La bibliothèque est ouverte ce matin. Le premier visiteur qui y pénètre est un jeune homme d’une vingtaine d’années, brun, freluquet. Il reste quelques flocons neigeux sur son blouson vert. Sa carte sonne à l’entrée, et il se dirige avec entrain vers le rayon des langues, le bruit de ses pas résonnant dans l‘allée. S’emparant avec force d’une grammaire latine, il se rue frontalement vers le troisième rang du fond, septième chaise : sa place habituelle d’habitué. Habituée, ce n’est pas le cas de la jeune fille qui le suivait, coiffée d’un bonnet gris, l’air ensommeillé, et qui, plantée face aux colonnes de tables et de chaises, cherche sans grand entrain une place idéale. Un idiot a déjà fait tomber son café, en sachant bien entendu qu’il est interdit d’en boire dans la salle
J’observe ce ballet - assez banal en somme – depuis le premier étage, à travers la balustrade. Chaque jour, je suis posé en spectateur discret de ce petit monde qu’est la bibliothèque : un biome avec ses lois et ses motivations, ses codes, ses pièges, ses risques. Tous ceux qui s’y rassemblent se ressemblent un peu. Beaucoup d’étudiants, jeunes ou plus âgés, et parfois, des pions isolés qui, trouvant quelques places particulières sur le plateau, en font la beauté.
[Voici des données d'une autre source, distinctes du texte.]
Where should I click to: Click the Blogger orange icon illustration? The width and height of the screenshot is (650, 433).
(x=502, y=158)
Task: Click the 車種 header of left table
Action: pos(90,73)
Et c’est ainsi depuis maintenant près de vingt ans, date où je me suis rendu compte de ma propre présence. D’aussi loin que je m’en souvienne, j’ai toujours logé à la bibliothèque Sainte- Geneviève, sans jamais la quitter. Je ne connais du dehors qu’un bout du dôme du Panthéon, visible à travers les fenêtres hautes. C’est une jolie bibliothèque, peut-être un peu trop solennelle. Enfin d’après moi… La lumière glisse à travers les vitraux, et s’allonge avec mollesse sur les tables anciennes. Oui, cela est bien solennel, on ne peut le nier. Ces tables accueillantes voient s’amasser chaque jour quelques milliers d’ouvrages, prolongés par des milliers d’étudiants, qui l’œil avide, le souffle court, se concentrent sur les lignes ou sur les jolies filles. C’est là que je vis, mais l’on ne me voit pas.
*
Je suis un livre, un livre réel, l’objet matériel que l’on tient dans ses mains, fait d’encre et de papier. Comment est-ce possible? Ne soyez pas fermé, enfin! D’ailleurs, qui pourrais-je être d’autre?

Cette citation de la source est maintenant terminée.